Il a publié la vidéo de démonstration ci-dessous dans un tweet.

Il s’agit d’une vulnérabilité permettant d’exfiltrer des mots de passe.

Ces derniers sont stockés dans la Mac Keychain, une sorte de chambre forte numérique conçue de telle manière qu’une application obtient un accès à son contenu uniquement à l’aide d’un mot de passe maître.

La vulnérabilité de la Keychain, exposée dans la vidéo de Wardle, permet à des applications malveillantes de dérober les mots de passe sans avoir besoin de connaître le mot de passe maître, puis de les envoyer à un serveur distant par le réseau.

Le vol ne requiert aucune interaction de l’utilisateur, à l’exception de l’installation de l’application malveillante.

Un porte-parole d’Apple défend l’entreprise :*

« macOS est concu pour être sûr par défaut, et Gatekeeper prévient les utilisateurs contre l’installation d’applications non signées, comme celle montrée par cette démonstration de faisabilité, et les empêche de lancer ces applications sans accord explicite. Nous encourageons les utilisateurs à télécharger des applications de sources fiables exclusivement, comme le Mac App Store, et de bien faire attention aux fenêtres de dialogue de sécurité que présente macOS. »

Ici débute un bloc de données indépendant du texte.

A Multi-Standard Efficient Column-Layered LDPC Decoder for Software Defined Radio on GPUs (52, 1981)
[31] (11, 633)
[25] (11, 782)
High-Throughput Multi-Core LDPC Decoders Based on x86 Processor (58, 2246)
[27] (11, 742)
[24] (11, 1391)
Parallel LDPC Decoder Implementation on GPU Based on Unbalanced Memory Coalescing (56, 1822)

Une réponse guère satisfaisante, puisque la vulnérabilité fonctionne également avec des applications signées, et qu’il suffit de prendre un abonnement développeur d’une centaine d’euros pour signer numériquement des applications.

Wardle, qui se dit un utilisateur passionné de Mac, est continuellement désappointé par l’insécurité de macOS, et suggère à Apple de lancer un programme de récompense pour les découvreurs de bogues.

Même s’il a prévenu Apple un mois avant la divulgation de la vulnérabilité, il n’est pas éthique de dévoiler des vulnérabilités jour zéro qui peuvent mettre en danger des dizaines de millions d’utilisateurs de Mac.

Les pirates éthiques ne dévoilent des vulnérabilités qu’après avoir laissé le temps aux entreprises de développer un correctif. En dernier recours, ils les divulguent avant si l’entreprise ne tient aucun compte des avertissements – en général un délai de trois mois minimum est accordé.